Restate the data below word for word, keeping each line intact.

—————

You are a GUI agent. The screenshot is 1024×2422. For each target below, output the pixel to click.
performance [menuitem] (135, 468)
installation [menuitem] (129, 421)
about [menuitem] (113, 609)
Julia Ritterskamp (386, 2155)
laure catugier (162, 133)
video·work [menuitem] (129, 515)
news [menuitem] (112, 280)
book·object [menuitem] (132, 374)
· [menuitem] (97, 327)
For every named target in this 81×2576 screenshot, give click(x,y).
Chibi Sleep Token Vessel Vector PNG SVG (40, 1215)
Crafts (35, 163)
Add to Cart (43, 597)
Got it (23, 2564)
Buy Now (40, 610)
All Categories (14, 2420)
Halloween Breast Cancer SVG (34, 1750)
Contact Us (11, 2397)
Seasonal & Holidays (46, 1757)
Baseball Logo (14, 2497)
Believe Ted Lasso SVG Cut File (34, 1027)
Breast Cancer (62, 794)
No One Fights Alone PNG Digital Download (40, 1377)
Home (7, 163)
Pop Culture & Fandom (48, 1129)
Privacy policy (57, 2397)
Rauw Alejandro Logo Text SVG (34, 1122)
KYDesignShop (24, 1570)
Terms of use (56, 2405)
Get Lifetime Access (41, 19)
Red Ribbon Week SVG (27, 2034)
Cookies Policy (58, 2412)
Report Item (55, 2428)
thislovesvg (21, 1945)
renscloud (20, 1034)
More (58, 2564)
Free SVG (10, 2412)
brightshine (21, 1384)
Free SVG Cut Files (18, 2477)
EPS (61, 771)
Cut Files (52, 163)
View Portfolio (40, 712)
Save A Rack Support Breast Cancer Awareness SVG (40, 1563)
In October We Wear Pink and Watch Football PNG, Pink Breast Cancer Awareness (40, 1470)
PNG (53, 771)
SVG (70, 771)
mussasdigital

—————

Written reply.
You are a GUI agent. The screenshot is 1024×2422. For each target below, output the pixel to click.
performance [menuitem] (135, 468)
installation [menuitem] (129, 421)
about [menuitem] (113, 609)
Julia Ritterskamp (386, 2155)
laure catugier (162, 133)
video·work [menuitem] (129, 515)
news [menuitem] (112, 280)
book·object [menuitem] (132, 374)
· [menuitem] (97, 327)
For every named target in this 81×2576 screenshot, give click(x,y).
Chibi Sleep Token Vessel Vector PNG SVG (40, 1215)
Crafts (35, 163)
Add to Cart (43, 597)
Got it (23, 2564)
Buy Now (40, 610)
All Categories (14, 2420)
Halloween Breast Cancer SVG (34, 1750)
Contact Us (11, 2397)
Seasonal & Holidays (46, 1757)
Baseball Logo (14, 2497)
Believe Ted Lasso SVG Cut File (34, 1027)
Breast Cancer (62, 794)
No One Fights Alone PNG Digital Download (40, 1377)
Home (7, 163)
Pop Culture & Fandom (48, 1129)
Privacy policy (57, 2397)
Rauw Alejandro Logo Text SVG (34, 1122)
KYDesignShop (24, 1570)
Terms of use (56, 2405)
Get Lifetime Access (41, 19)
Red Ribbon Week SVG (27, 2034)
Cookies Policy (58, 2412)
Report Item (55, 2428)
thislovesvg (21, 1945)
renscloud (20, 1034)
More (58, 2564)
Free SVG (10, 2412)
brightshine (21, 1384)
Free SVG Cut Files (18, 2477)
EPS (61, 771)
Cut Files (52, 163)
View Portfolio (40, 712)
Save A Rack Support Breast Cancer Awareness SVG (40, 1563)
In October We Wear Pink and Watch Football PNG, Pink Breast Cancer Awareness (40, 1470)
PNG (53, 771)
SVG (70, 771)
mussasdigital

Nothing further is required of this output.